▸ WHAT THE TASK ASKS
In the entries below, find the line with "Given: Sort by Billing State column header" and transcribe it and every line after it exactly, through the last line, without pictures.

▸ LISTED ENTRIES
****

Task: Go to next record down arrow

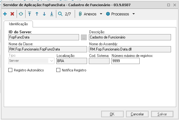Action: (44, 14)
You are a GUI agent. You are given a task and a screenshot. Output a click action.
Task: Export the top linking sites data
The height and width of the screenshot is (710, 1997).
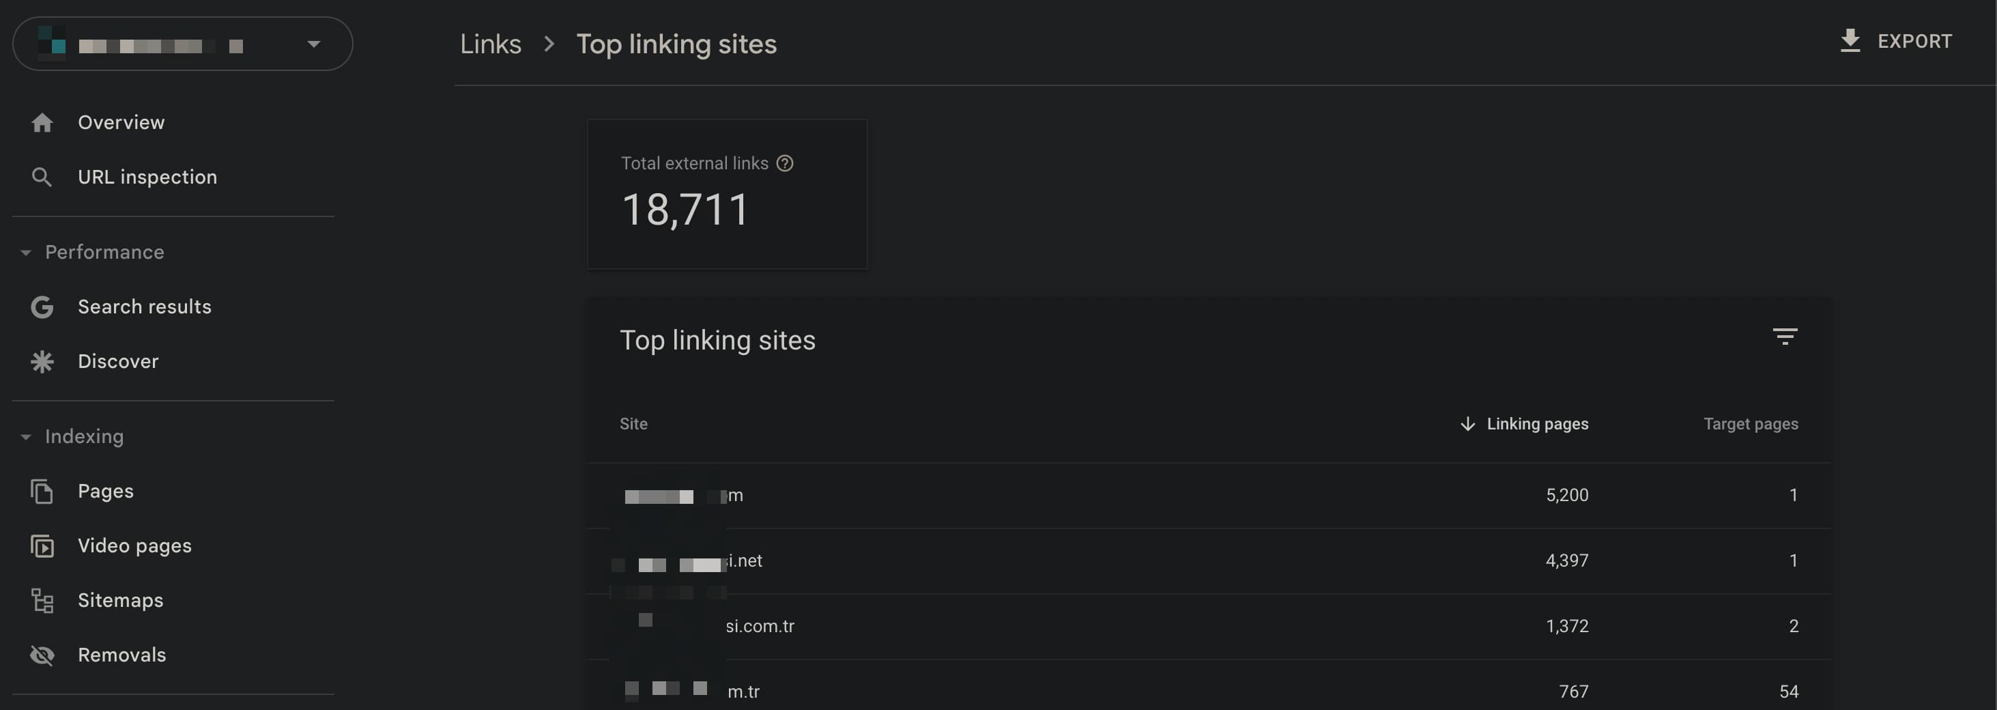1895,41
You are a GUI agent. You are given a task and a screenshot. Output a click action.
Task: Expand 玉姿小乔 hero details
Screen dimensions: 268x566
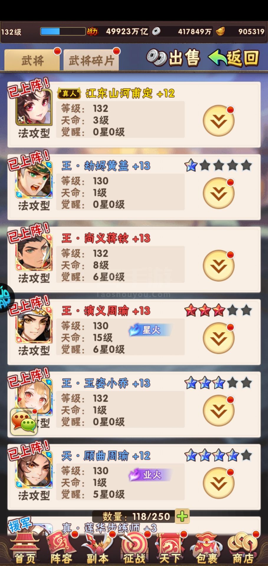point(218,411)
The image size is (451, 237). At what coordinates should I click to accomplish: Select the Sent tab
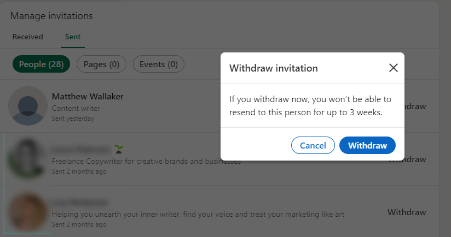click(72, 37)
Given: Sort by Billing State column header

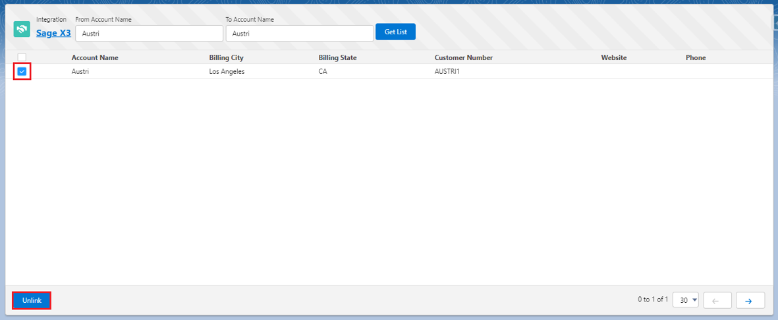Looking at the screenshot, I should [x=337, y=58].
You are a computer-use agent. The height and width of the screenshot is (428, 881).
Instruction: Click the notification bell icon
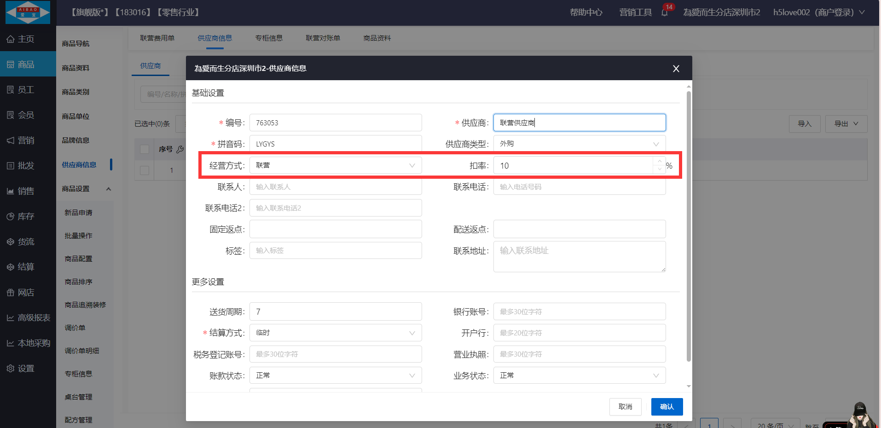[x=664, y=12]
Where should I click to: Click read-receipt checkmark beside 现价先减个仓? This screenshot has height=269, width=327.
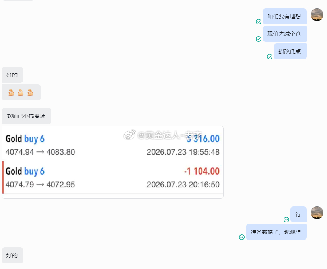(x=259, y=39)
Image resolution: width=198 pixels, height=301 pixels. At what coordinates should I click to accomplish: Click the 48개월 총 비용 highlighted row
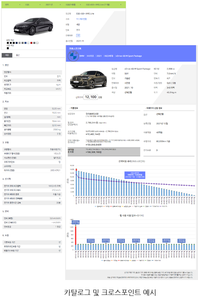click(x=103, y=151)
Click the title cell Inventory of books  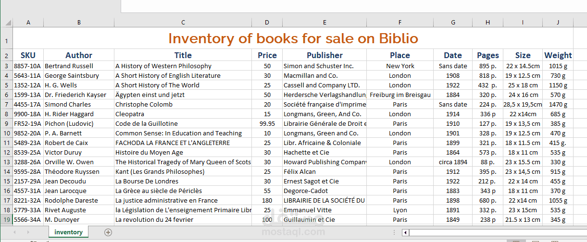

****

▸ SOLUTION TO THIS EXERCISE
Given: Sort by Billing State column header

Looking at the screenshot, I should [x=337, y=58].
You are a computer-use agent. The height and width of the screenshot is (428, 881).
Instruction: Click the notification bell icon
[x=664, y=12]
Where should I click to: Click read-receipt checkmark beside 现价先减个仓? This screenshot has height=269, width=327.
(x=259, y=39)
Image resolution: width=198 pixels, height=301 pixels. At what coordinates should I click to accomplish: Click the 48개월 총 비용 highlighted row
click(x=103, y=151)
Click the title cell Inventory of books  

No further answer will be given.